The approaches described in this section are approaches that could be pursued, but not necessarily approaches that have been previously conceived or pursued. Therefore, unless otherwise indicated, it should not be assumed that any of the approaches described in this section qualify as prior art merely by virtue of their inclusion in this section.
Computers may work together in a group in many contexts. For example, two or more database servers executing on separate computers may work as a group in responding to requests to read from or write to a persistent storage mechanism, such as a database. Those in the art may refer to a certain group of computers working together as a logical unit as a “cluster.”
In a cluster of computers (or “nodes”), each node of the cluster may issue a request to write data (a “write request”) to a persistent storage mechanism. To ensure the accuracy of the data stored in the persistent storage mechanism, one or more nodes of the cluster may occasionally need to be prevented from performing write requests on the persistent storage mechanism. For example, when a network split occurs between portions of a cluster (the “split-brain problem”), a portion of the cluster may need to be prevented from performing write requests on the persistent storage mechanism to ensure one node does not write over changes made to the persistent storage mechanism by another node. Preventing a node from performing a write request on a persistent storage mechanism is called “fencing” the node.
Current approaches for performing fencing involve instructing the node(s) to be fenced to power down. Once the fenced node(s) have powered down, the other nodes of the cluster may continue with the assurance that the fenced node(s) will not issue any further write requests to the persistent storage mechanism.
To illustrate how fencing might be employed, assume that several nodes of a cluster (referred to as “the first cohort of nodes”) are located at a first location and the other nodes of the cluster (referred to as “the second cohort of nodes”) are located at a different location than the first location. Geographically separating the first cohort of nodes from the second cohort of nodes is advantageous because if a problem (such as a fire or a power outage) disrupts operation at the first location, then the second cohort of nodes (which is located at a different location than where the problem occurred) may continue to operate.
Each node of the cluster (i.e., each node in both the first cohort of nodes and the second cohort of nodes) may issue read requests and write requests to a persistent storage mechanism. To ensure the accuracy of the data within the persistent storage mechanism, only nodes of the cluster should be able to perform write requests on the persistent storage mechanism.

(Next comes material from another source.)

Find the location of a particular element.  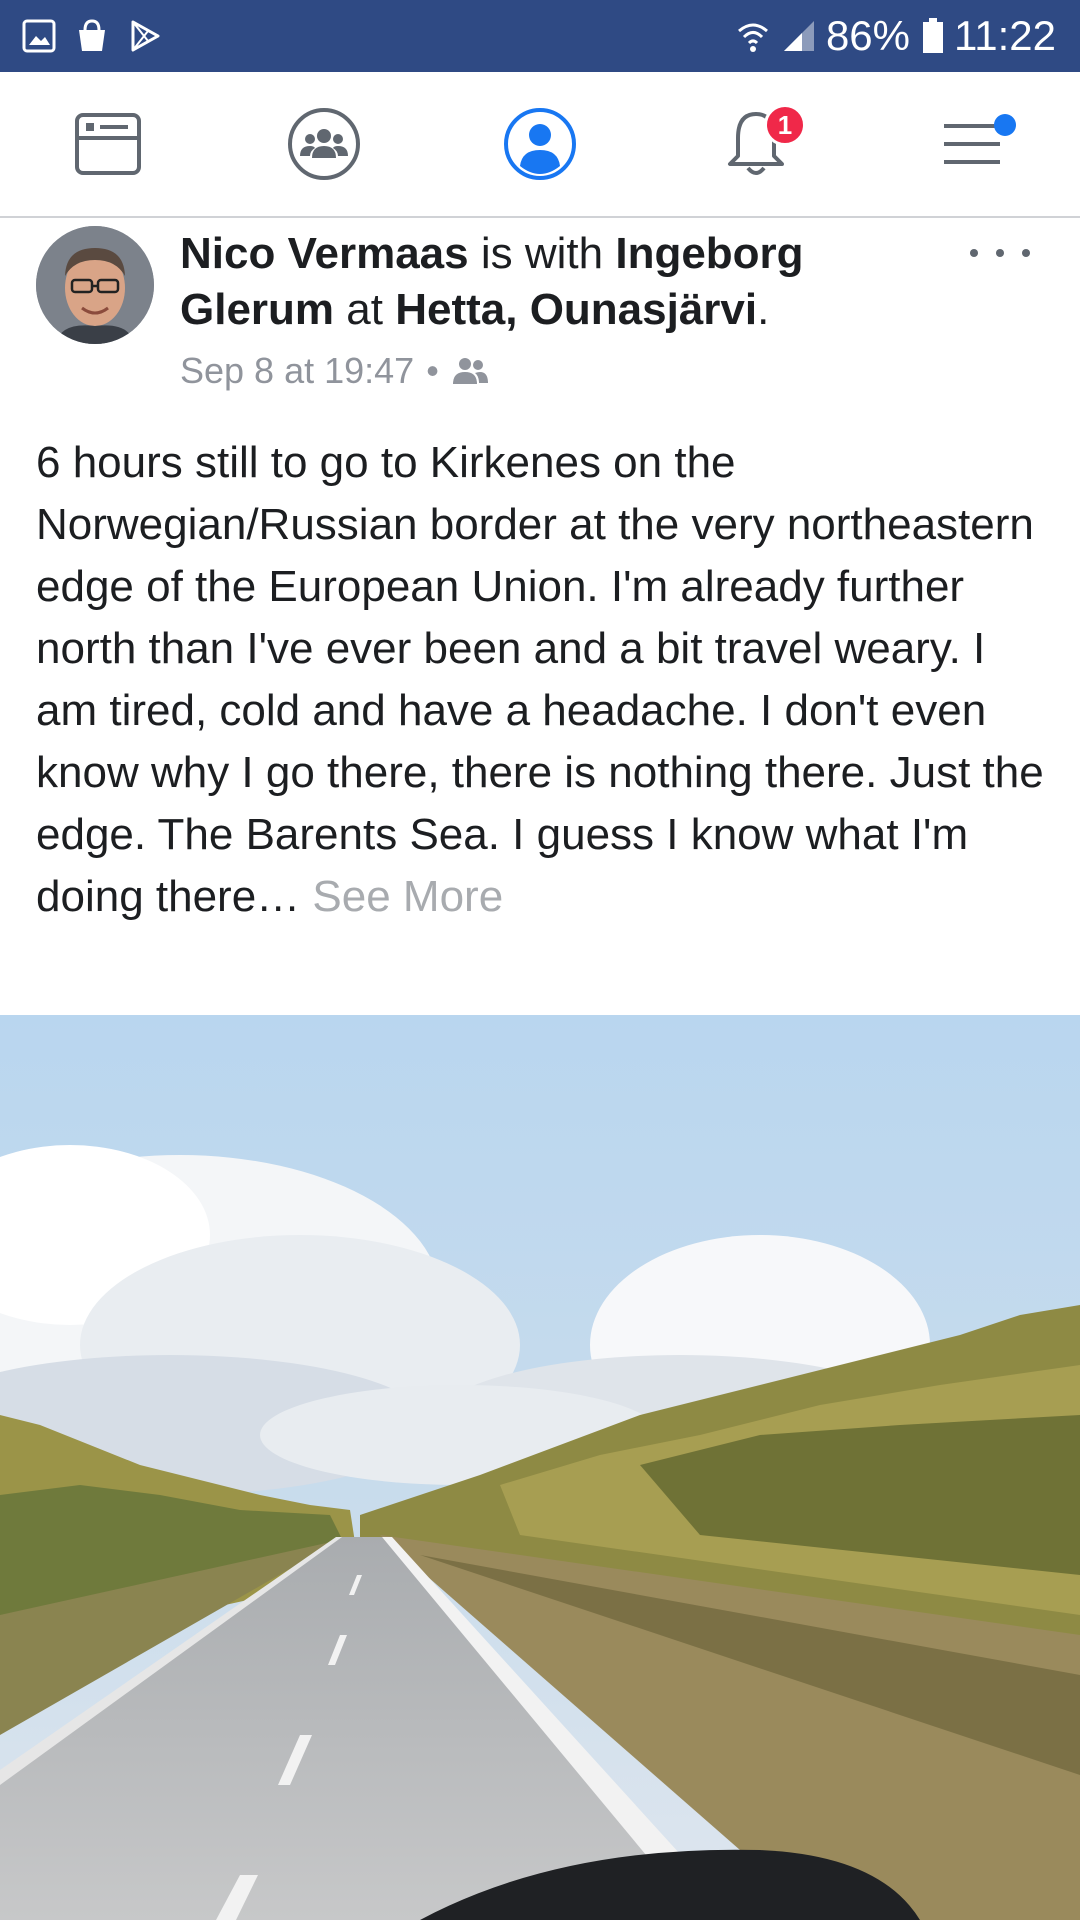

However, there are occasions when one or more nodes of the cluster may become inoperable (for example, due to a network problem or an unexpected hardware problem occurring at a node), and therefore, may lose membership in the cluster. As a result, the node that lost membership in the cluster is instructed to power down. Once the node has powered down, the cluster may be assured that no further write requests, which if processed may corrupt the data stored in the persistent storage mechanism, will be issued by the node that lost membership to the cluster.
As another example, if a network connection between the first cohort of nodes and the second cohort of nodes becomes inoperable, then it would be desirable to prevent either the first cohort of nodes or the second cohort of nodes from performing write requests on the persistent storage mechanism to avoid either the first cohort of nodes or the second cohort of nodes writing over changes made by the other. In such a case, one of the first cohort of nodes and the second cohort of nodes would be fenced by instructing that cohort to power down, (thereby preventing nodes of that cohort from performing write operations on the persistent storage mechanism), and the other cohort of nodes would be allowed to operate as normal.

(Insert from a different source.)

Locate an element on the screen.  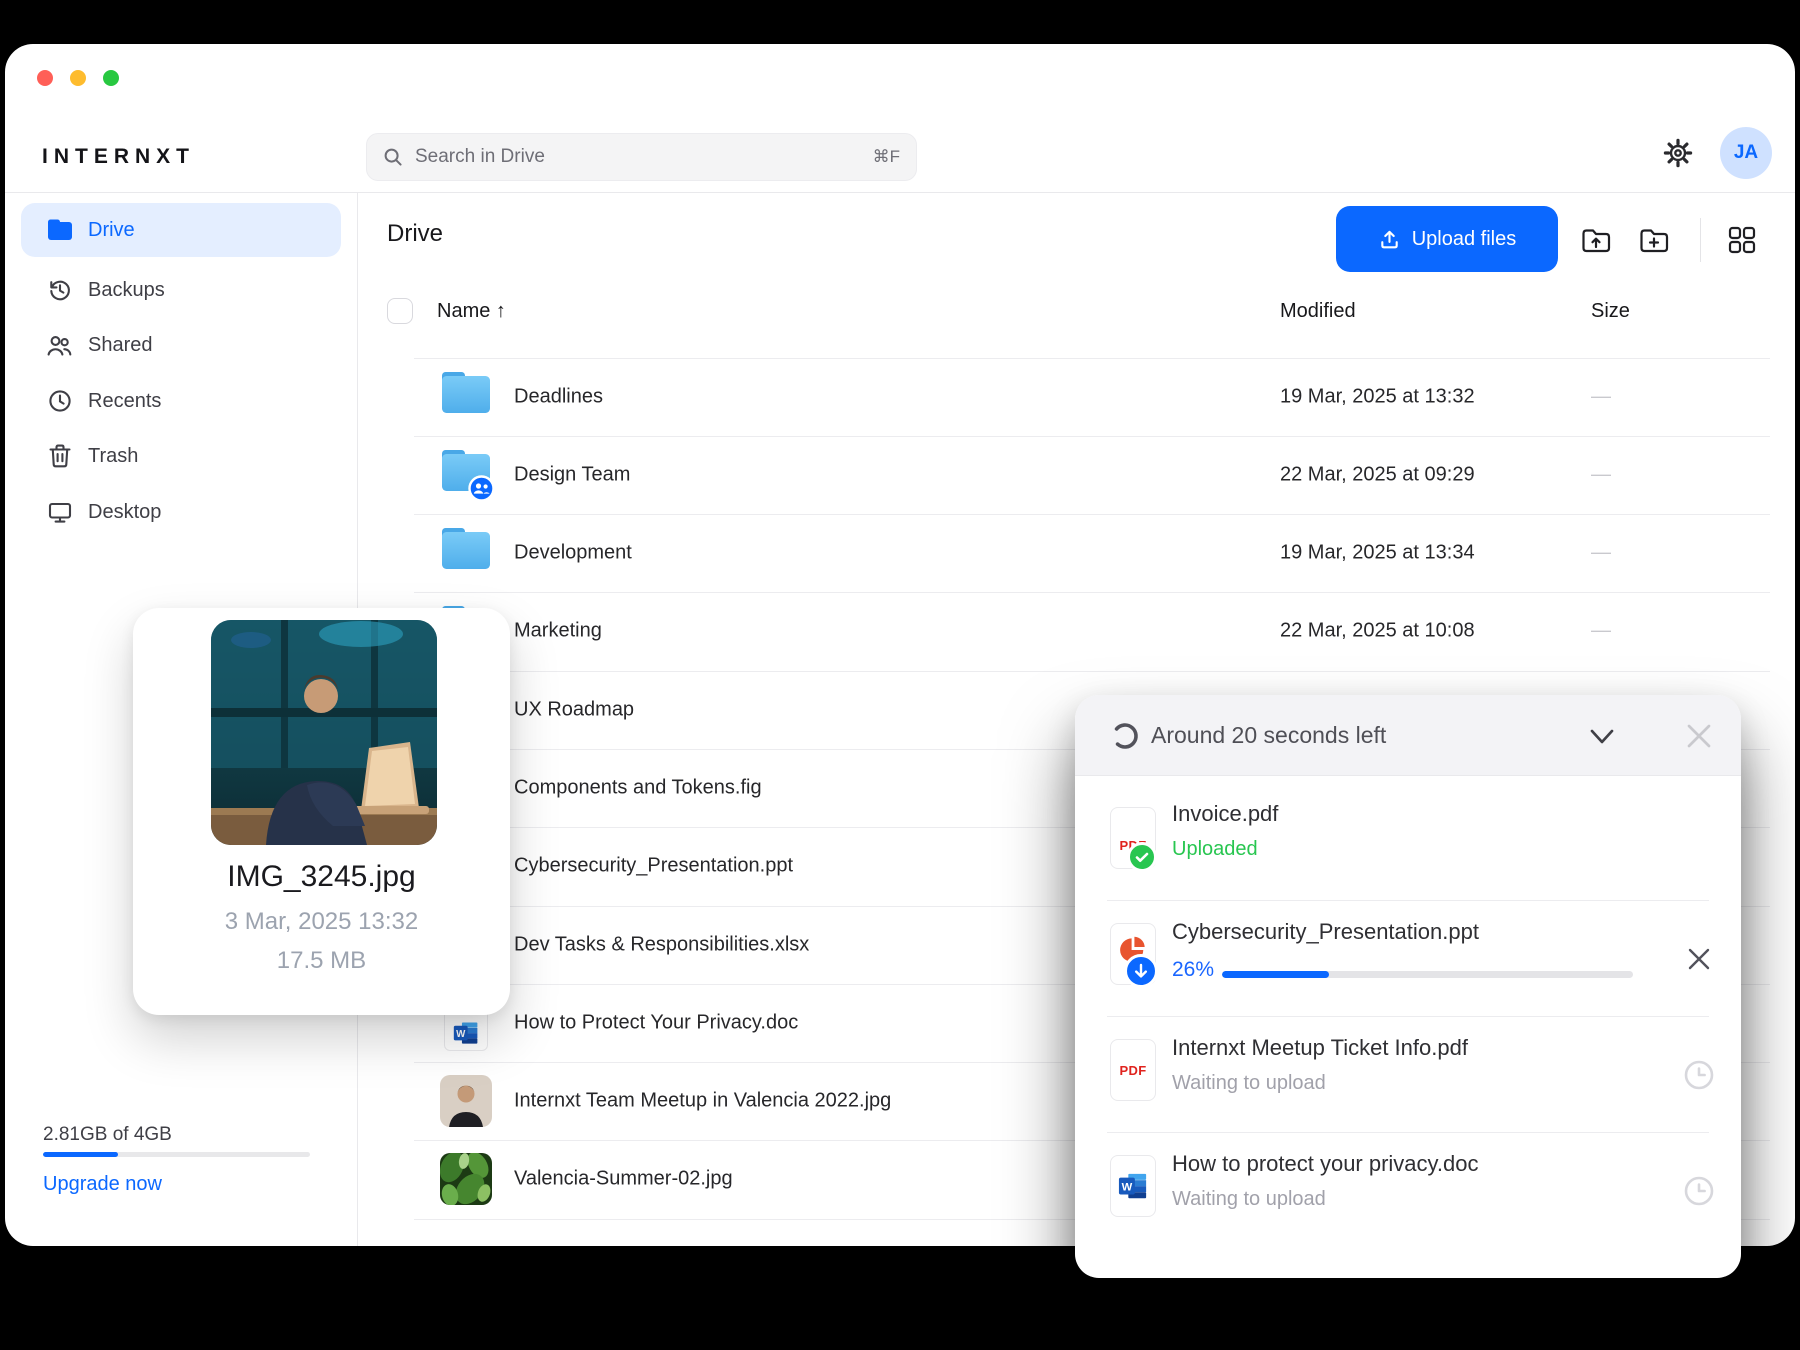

If a write request issued by a node is in transit over the network when the node is fenced, the write request may still be received by the persistent storage mechanism. In fact, the write request may be received after a point in time when the cluster considers it safe to resume normal operation. Consequently, the possibility exists that the data stored in the persistent storage mechanism may still become corrupted. Further, as the nodes of a cluster become more distant and separated, the likelihood of this scenario increases as write requests may spend a greater amount of time traversing the network from the sender to the persistent storage mechanism. Also, a malicious node might not power down when instructed to do so, and as a result, the node may continue to issue write requests to the persistent storage mechanism.

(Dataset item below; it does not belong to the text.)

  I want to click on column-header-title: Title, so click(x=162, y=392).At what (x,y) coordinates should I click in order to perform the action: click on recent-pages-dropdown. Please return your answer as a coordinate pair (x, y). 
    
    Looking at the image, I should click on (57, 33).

Current approaches for performing fencing operations also having difficulty scaling to support large clusters. In a typical enterprise system, many applications executing on different nodes need to collaborate with their peers on other nodes of the cluster. Depending on the nature of the collaboration, an application may need to either interact with all nodes of the cluster or just a subset of the nodes of the cluster. As a result, the interaction between each node of the cluster based on the needs of the application executing on a node of the cluster must be managed, either by each application itself or a centralized entity for the cluster. Managing this interaction requires an undesirable amount of resources.
Thus, an improved mechanism for performing fencing is desirable.